Malone wants to remind consumers that the cannabis industry stands behinds its products – products that are more regulated than any other food or drug in the country.

Sensationalized clickbait

The article has made its rounds, being picked up by dozens of news outlets. Besides the one-sided storytelling, CBS also threw in a pinch of classic anti-pot propaganda with a quote that feeds into the ‘stoner’ stereotype.

“Now all kinds of ambition has come back,” the patient told CBS. “I desire so much more in life and, at 37 years old, it’s a little late to do it, but better now than never.”

His level of laziness has no relevance, it’s not clinical, and not a symptom of CHS.

Readers respond

Over 500 comments flooded that article. Most readers are outraged over the lack of due diligence for the report.

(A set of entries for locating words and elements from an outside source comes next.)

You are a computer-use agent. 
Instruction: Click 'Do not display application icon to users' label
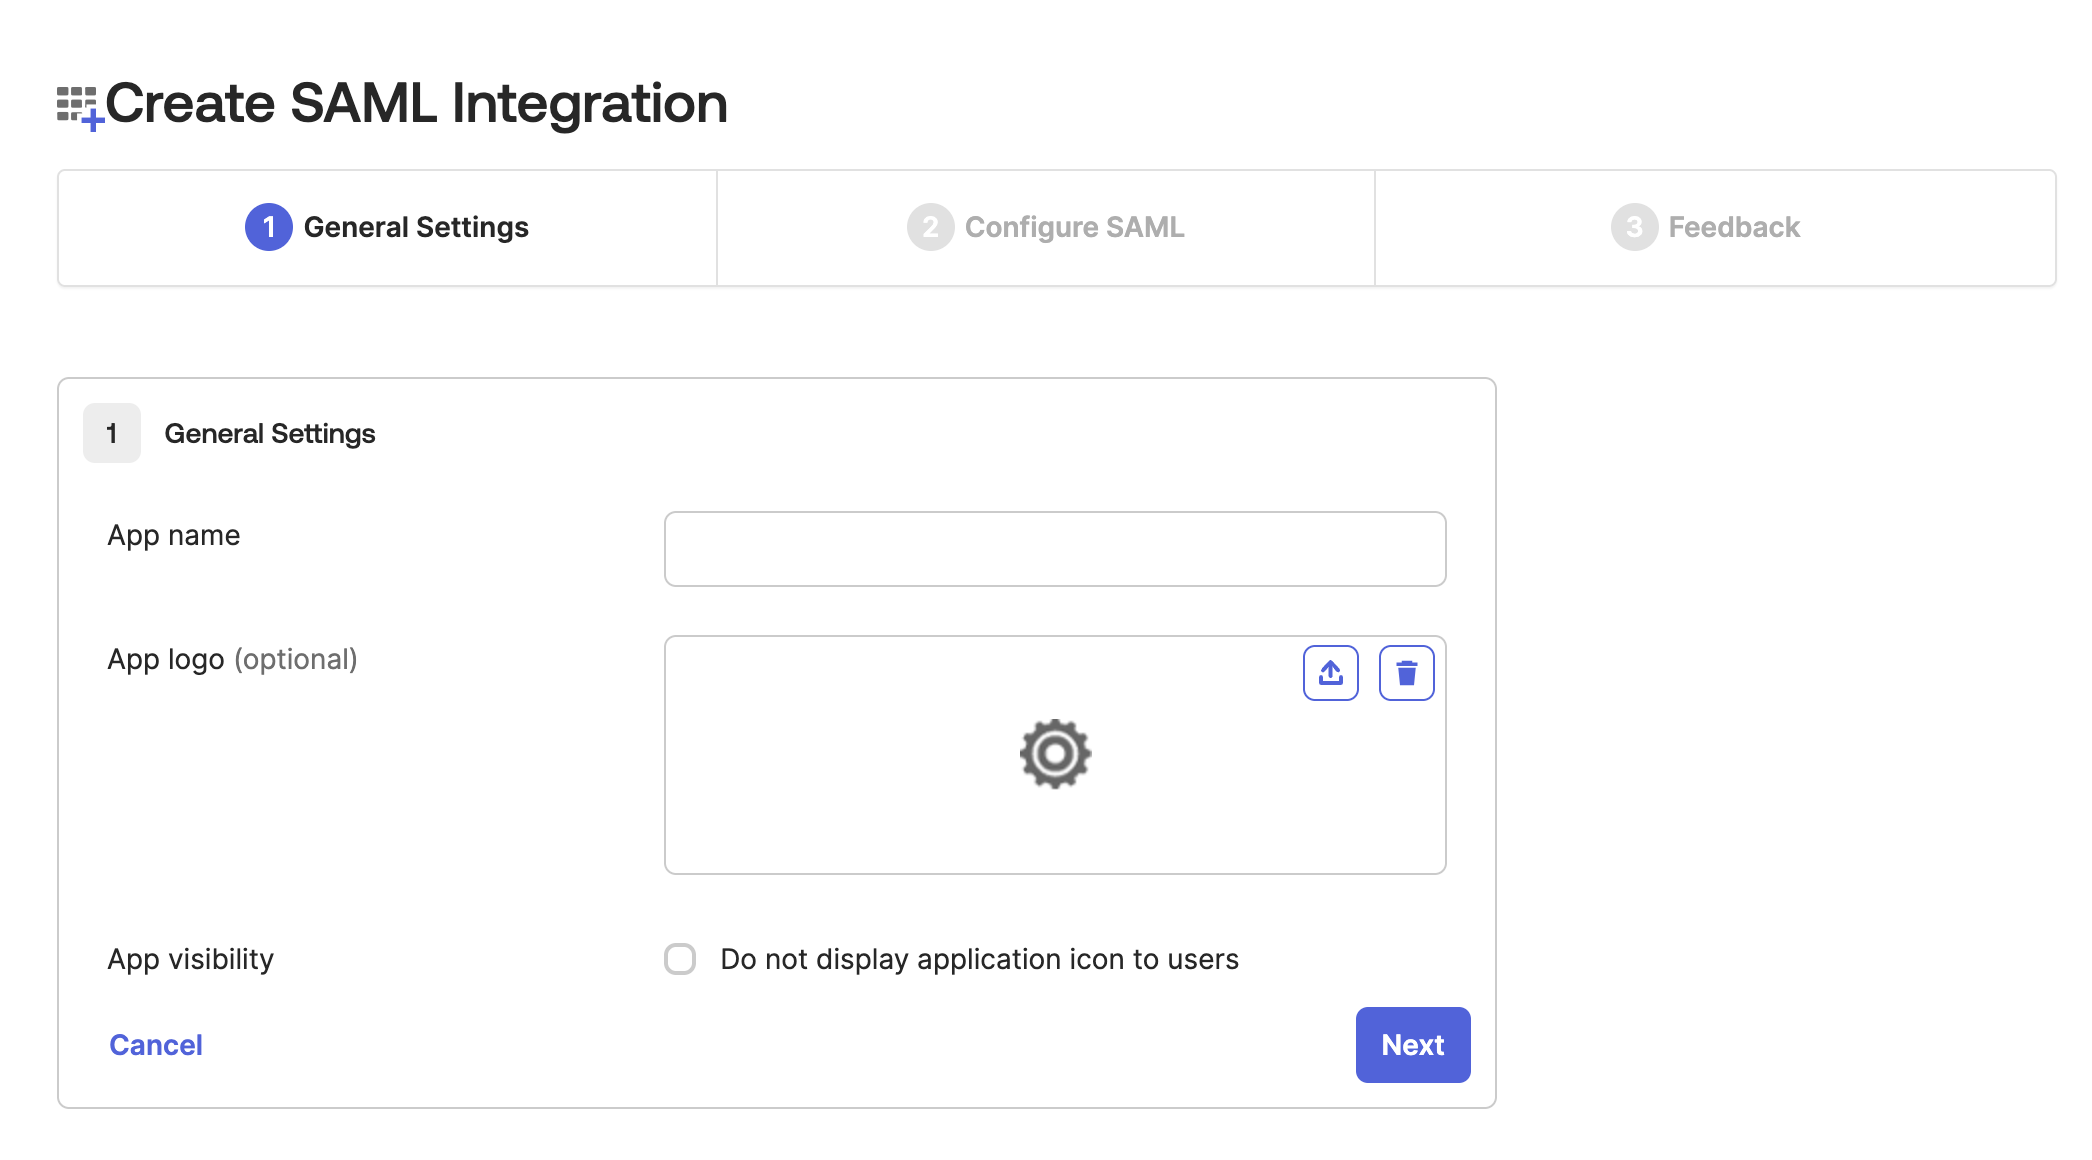point(979,959)
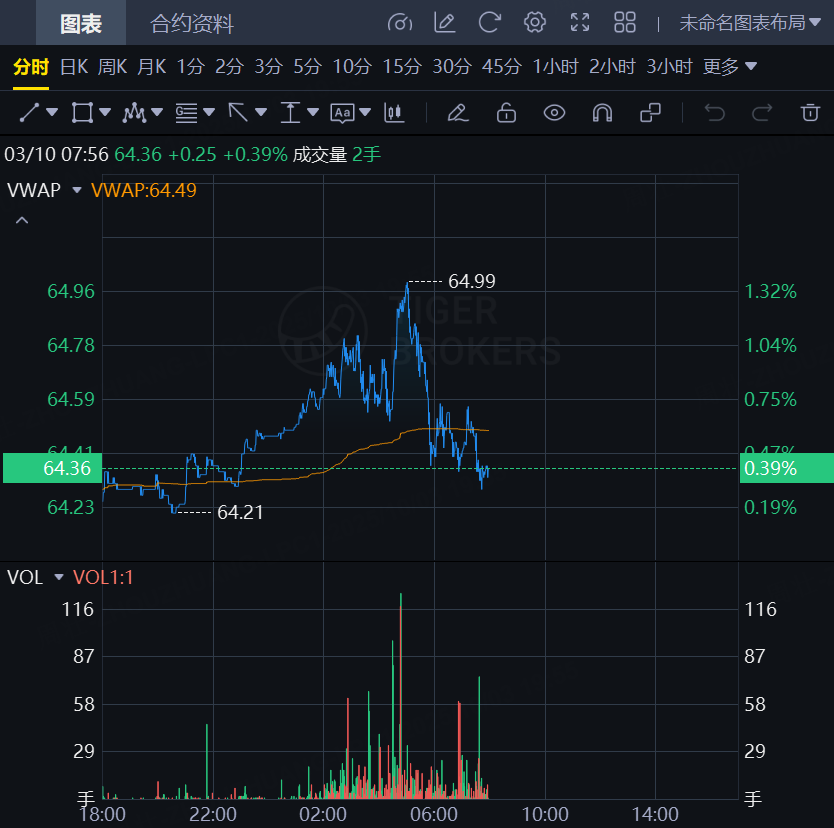Choose the 15分 interval
834x828 pixels.
[x=402, y=67]
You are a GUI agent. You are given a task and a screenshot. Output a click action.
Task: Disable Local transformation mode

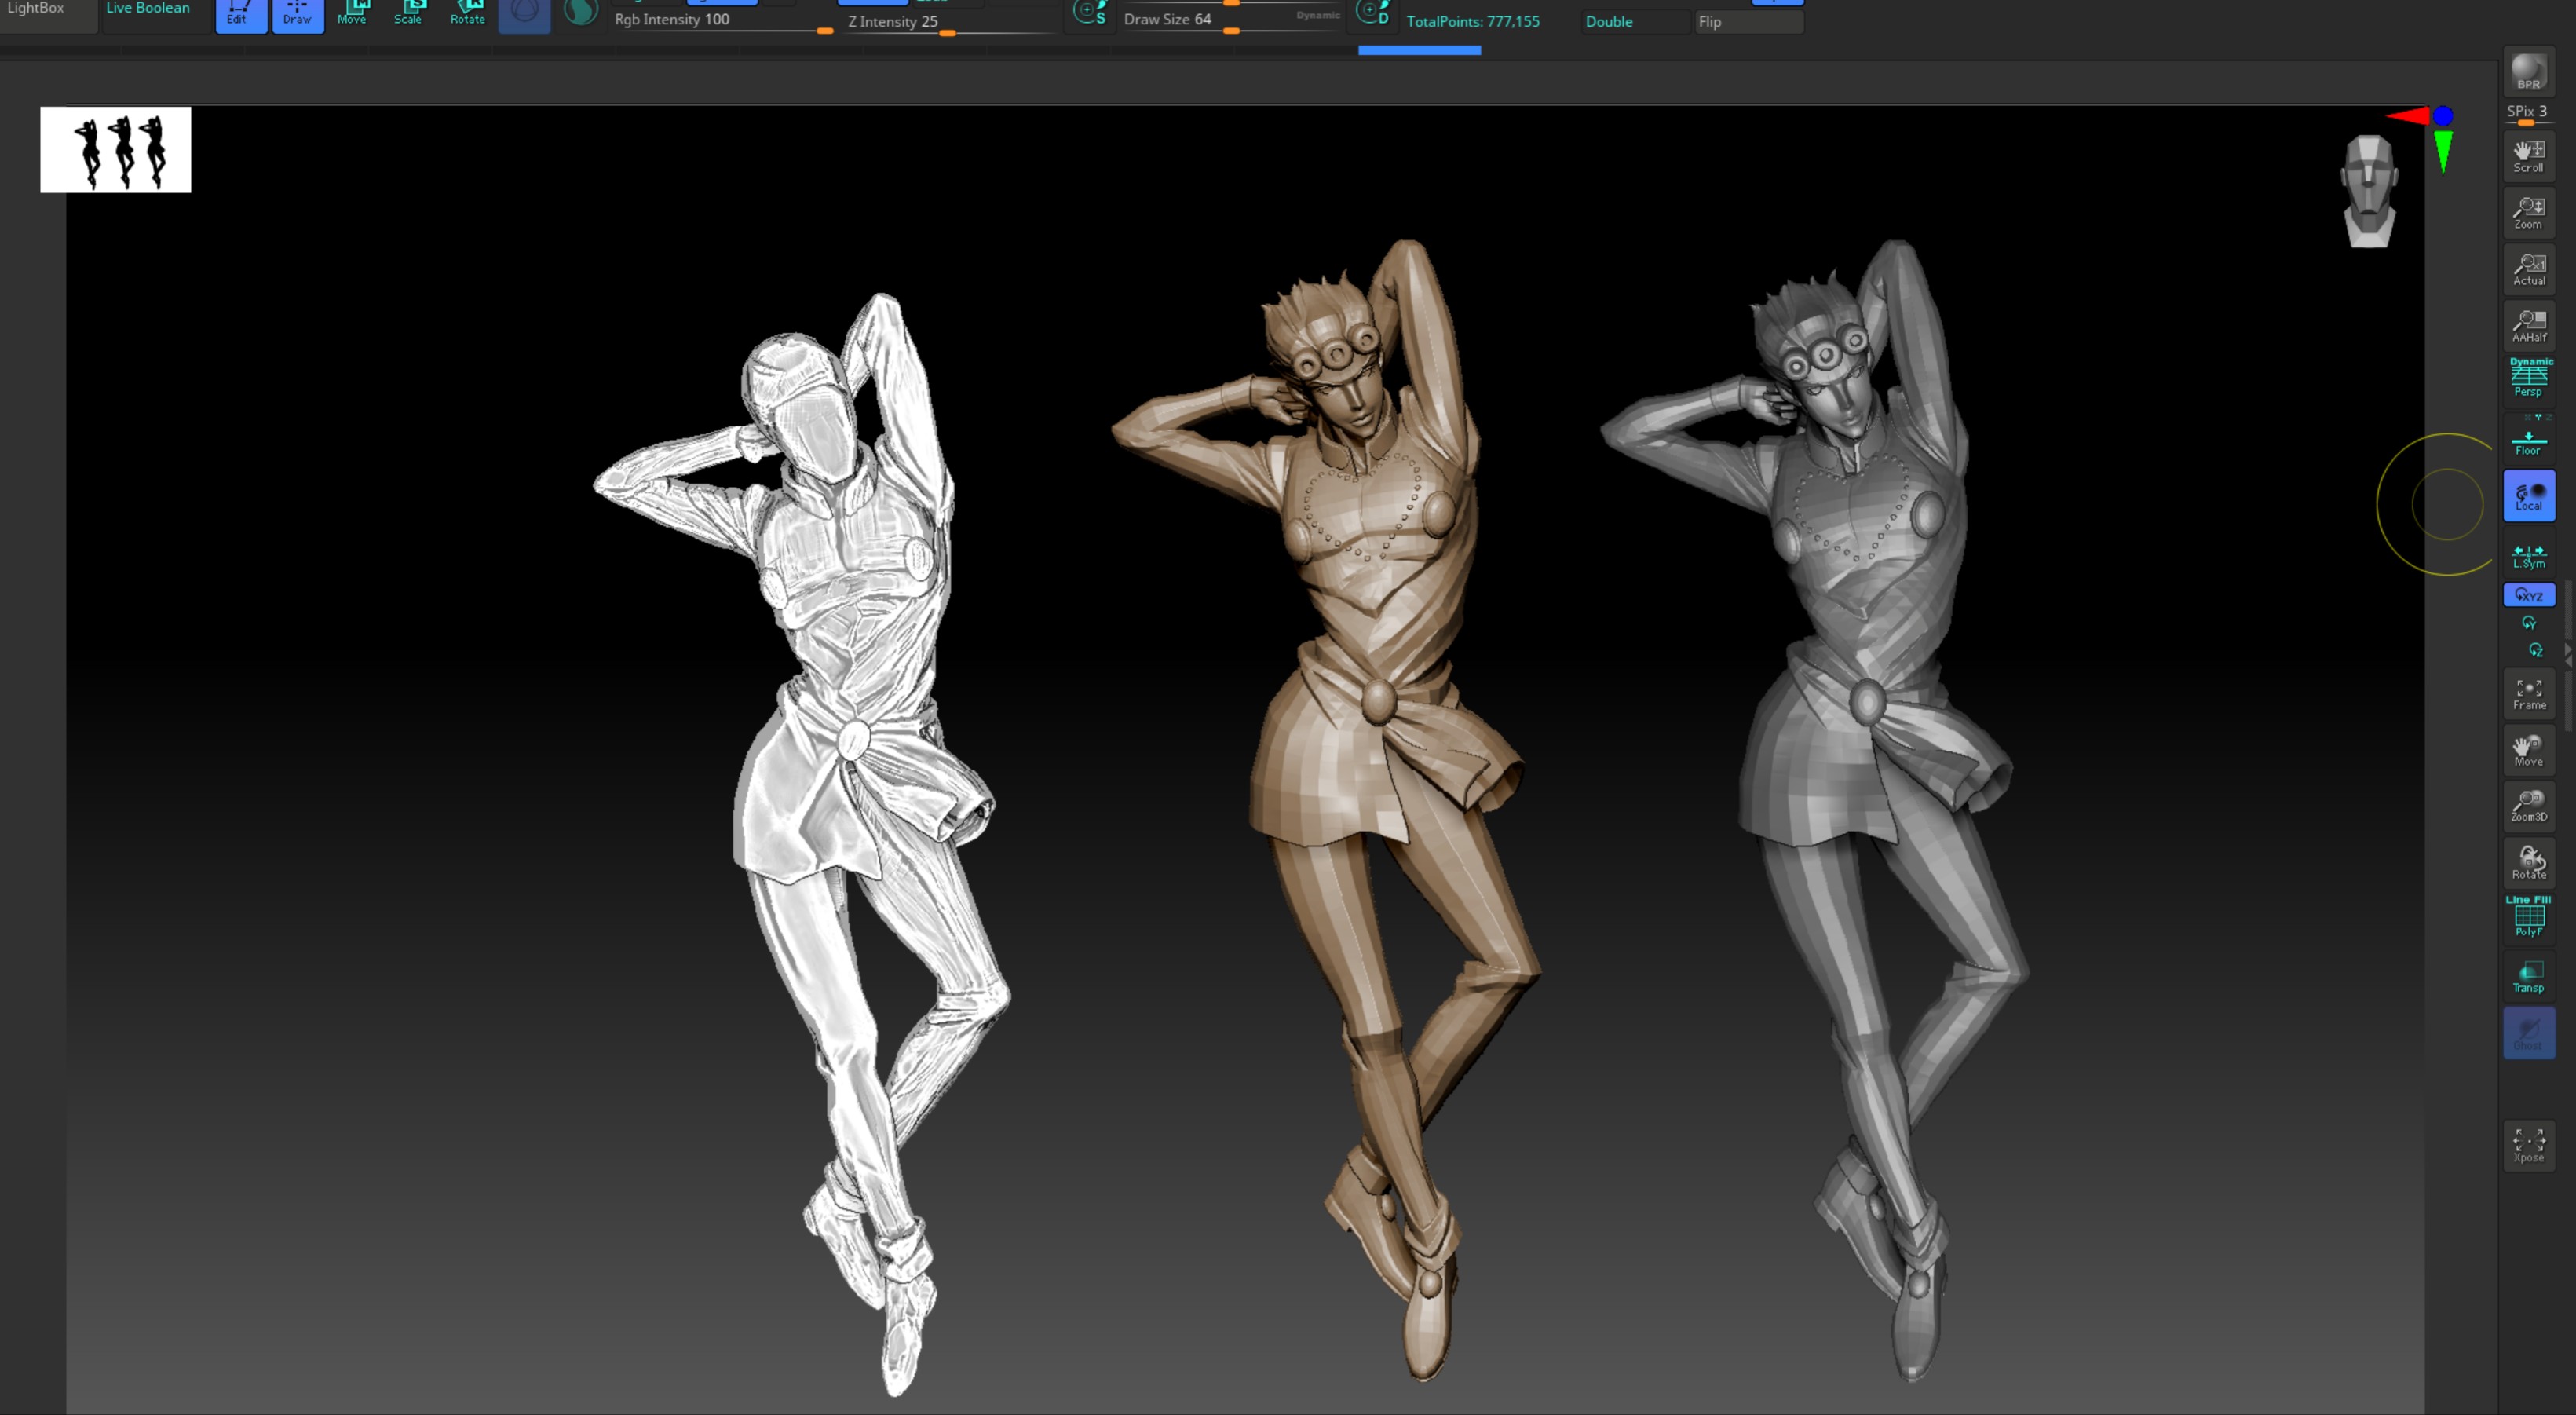[x=2529, y=496]
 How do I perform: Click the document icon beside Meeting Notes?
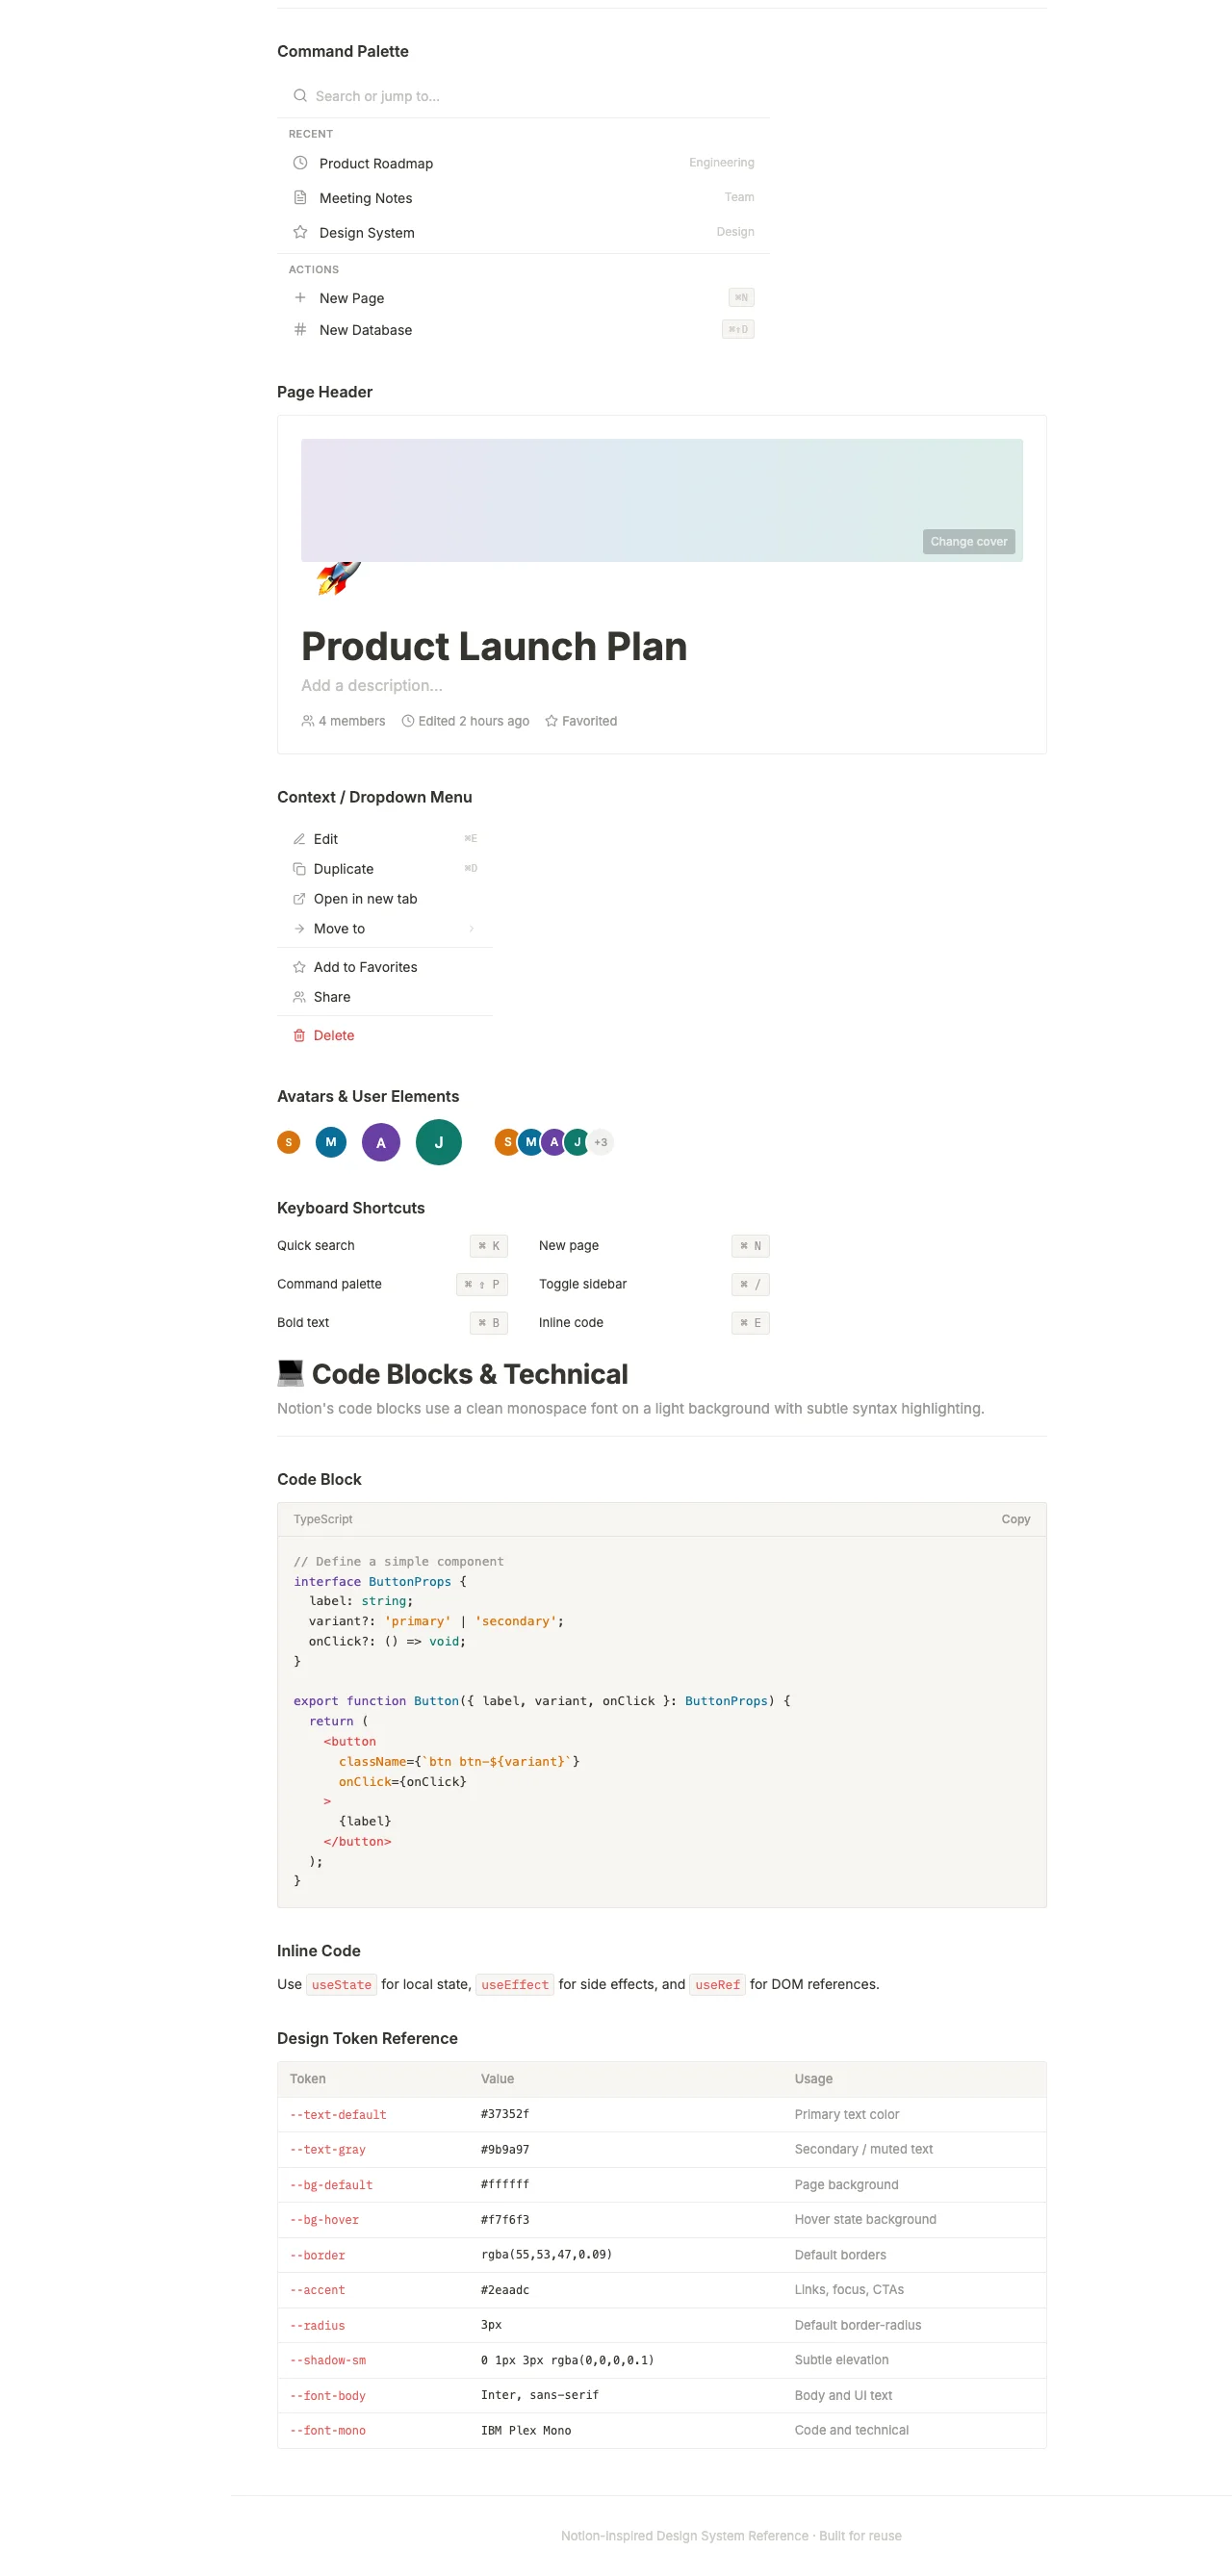(300, 198)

  • “Doctors are known to be little more than dealers for big pharma. This was a shoddy, half-assed attempt to drag reefer madness out of the closet.”
  • “Too much competition, Big Pharma?? So you gotta go LOW???!!!”
  • “Sorry…May be an allergy in a very small number of people or something added to weed. I know too many lifelong users with no adverse physical effects. This is pure Big Pharma and the coming Jeff Sessions war on weed. Pure Propaganda.”
  • “The only thing i can find on this is that even though it is Organic, farmers can use Neem Oil, which is a product called Azamax, and they can spray this on for mites… Funny thing is, Neem Oil poisoning and Azamax can have the exact symptoms these people are talking about, and this product has become more prevalent in the last 10 years, this is around the time this disease has been popping up…”

Mary Pat Hoffman is gearing up to open a Maryland medical marijuana dispensary. A pharmacist by trade, she knows how drugs interact.

From her research on CHS, it happens in chronic users. Since the endocannabinoid system is involved in homeostasis, “it seems to be an issue with receptor regulation and the body just gets out of whack.”

“I think it has been misportrayed by the media and sensationalized a bit,” Hoffman added. “Imagine the articles we could write on side effects and ER visits from prescription drugs.”